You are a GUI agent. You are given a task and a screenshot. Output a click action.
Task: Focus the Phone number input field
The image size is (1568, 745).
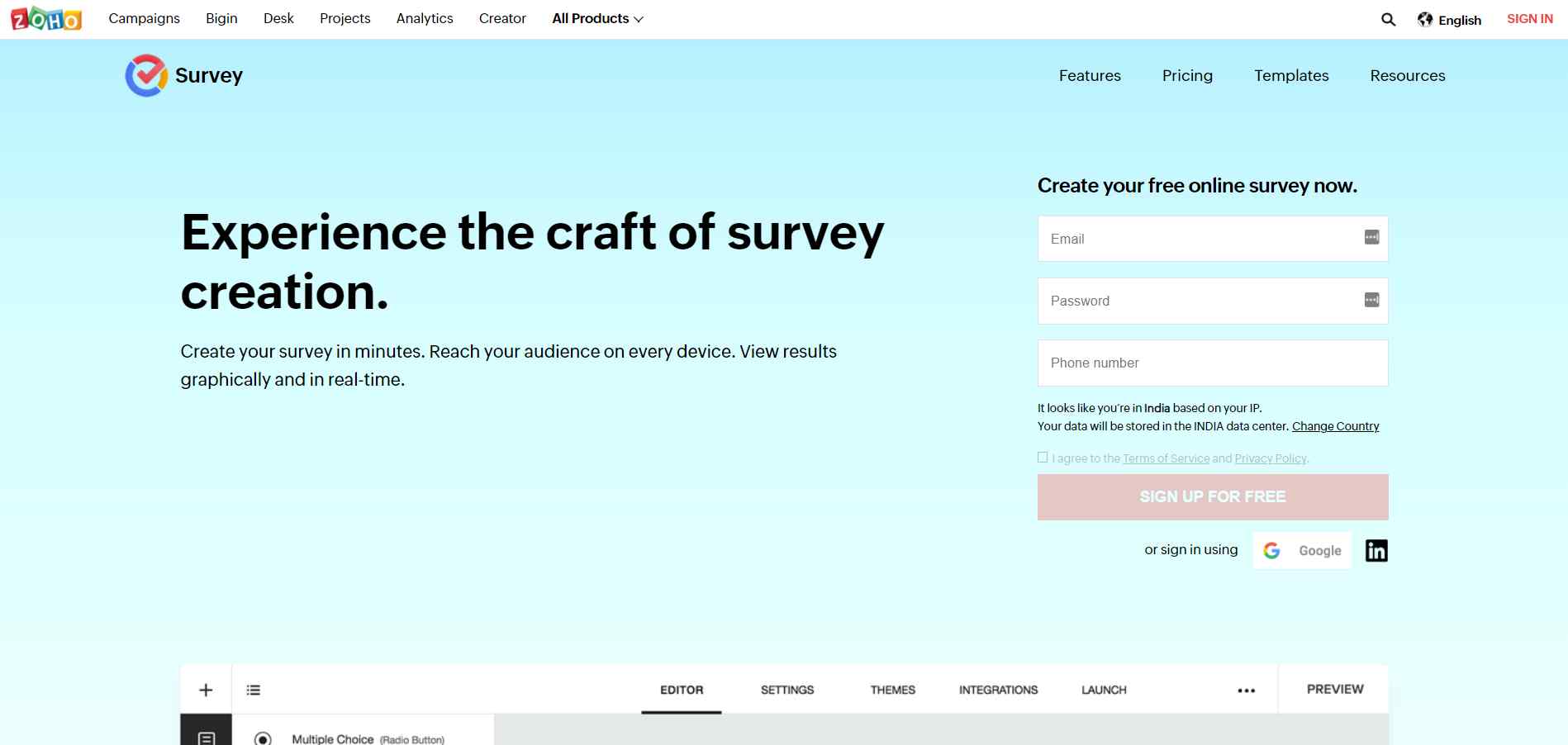(x=1212, y=363)
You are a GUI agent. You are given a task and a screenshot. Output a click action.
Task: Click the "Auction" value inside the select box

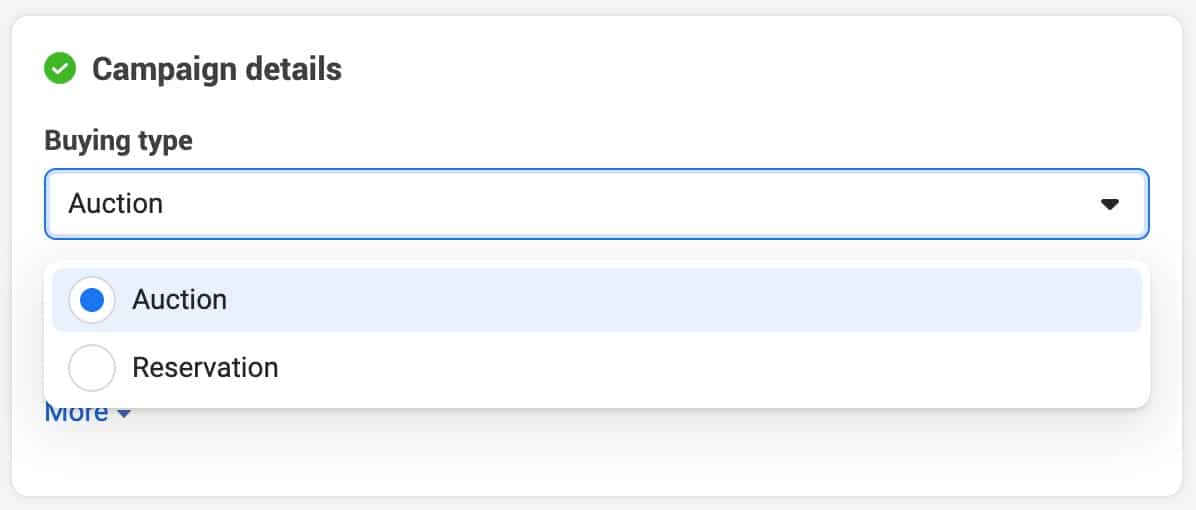pyautogui.click(x=115, y=204)
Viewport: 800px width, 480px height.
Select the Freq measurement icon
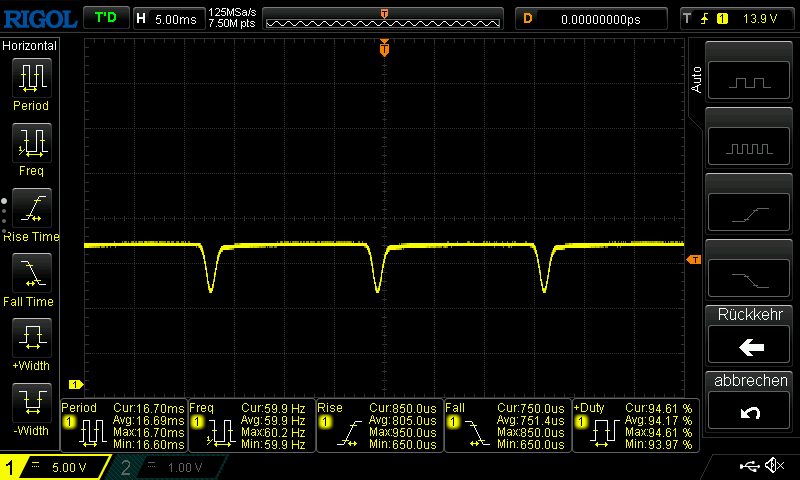(30, 142)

▶ Task prompt:
Please copy exactly the lines from the one that contains "Task: Click the" through the last line of the listing above, leaving out the pictures.

▶ Solution to the problem:
Task: Click the "Auction" value inside the select box

pyautogui.click(x=115, y=204)
Viewport: 800px width, 480px height.
Select the Freq measurement icon
(30, 142)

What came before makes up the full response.